[What is asked]: Render this sentence from the forum post in Spanish: "Mokwa learned of the crash when a police commander called him on Monday afternoon."

[Selection]:
# In Future News....



## KarenRei (Jul 27, 2017)

Just saw sad news in the East Bay Times:

https://www.eastbaytimes.com/2018/07/24/tesla-crushed-driver-killed-ton-concrete/

Of course, my mind immediately jumped to the version we can expect from some of the less scrupulous papers, given that this is a Tesla we're talking about....

*[Moderator Note: The following is SATIRE - not the actual article contents]*

*Tesla crushed, driver killed by 1-ton block of concrete; unclear if Autopilot was engaged*









In this Monday, July 23, 2018 photo, emergency personnel discuss how to defuse the highly flammable battery pack to prevent it from setting fire to the surrounding neighborhood. (Cristina M. Fletes/St. Louis Post-Dispatch via AP)

By *BUSINESS INSIDER*
PUBLISHED: July 24, 2018 at 11:00 am | UPDATED: July 24, 2018 at 11:53 am









Officers at the scene discuss what charges to level against the manufacturer and its CEO. (Cristina M. Fletes/St. Louis Post-Dispatch via AP) ​ST. LOUIS (BI) - Authorities say a prominent businesswoman and the wife of a former St. Louis police chief was killed instantly when a 1-ton chunk of concrete fell from a bridge over a roadway and crushed her car - the fifth case of a person dying in a Tesla this year, leading critics to question the safety of the struggling brand's vehicles under the leadership of its increasingly erratic CEO, Elon Musk.

Police on Tuesday identified the victim as Janet Torrisi-Mokwa, 58.

Investigators say Torrisi-Mokwa was driving her Tesla Monday on Forest Park Parkway when a driver lost control on the bridge over the parkway and slammed into the concrete barrier. A large chunk of concrete was dislodged and fell onto Torrisi-Mokwa's car. It is unclear at this point whether Torrisi-Mokwa was using the Autopilot self-driving system, which has been blamed in a string of deaths amid calls from concerned citizens for the product to be banned.

Experts were mixed in their opinion as to whether Autopilot could have contributed to the concrete block falling on the vehicle. "It's possible that the driver did not stop to look above her for falling concrete because she was using Twitter on her smartphone", said one expert who requested not to be named for this article.

The 22-year-old driver of the gasoline-powered car that struck the barrier was only treated for minor injuries.

Torrisi-Mokwa was the founder of Congruence Inc., a leadership advisory firm, and was active with the Humane Society of Missouri. She had been married for 25 years to Joe Mokwa, 68, who was police chief of St. Louis from 2001 to 2008. It is unclear whether her heirs plan to sue Tesla for the loss of their loved one, and if so, whether the company would be able to pay any compensation due to its impeding bankruptcy.

Mokwa learned of the crash when a police commander called him on Monday afternoon. He was then taken to identify his wife's body. Thankfully, unlike in numerous previous accidents involving Tesla vehicles, there was no intense battery fire that could have charred the body beyond recognition - although the possibility that the battery could ignite at a later date remains a serious threat.

*Related Articles*​


*Bicyclist dies, truck flees after hit-and-run collision. Driver possibly Elon Musk?* 

*Richmond man killed in two-car crash (this time not Tesla) identified*

*San Jose: Authorities identify man killed by dump truck possibly full of crushed, unwanted Tesla Model 3 vehicles*.

[Supplied data]:
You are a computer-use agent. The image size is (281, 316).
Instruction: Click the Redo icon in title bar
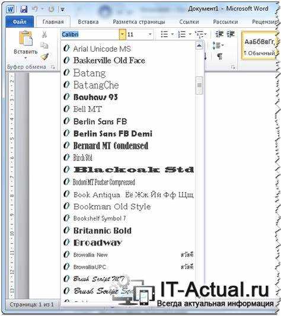tap(51, 9)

[Answer to the problem]: Mokwa se enteró del accidente cuando un comandante de policía lo llamó el lunes por la tarde.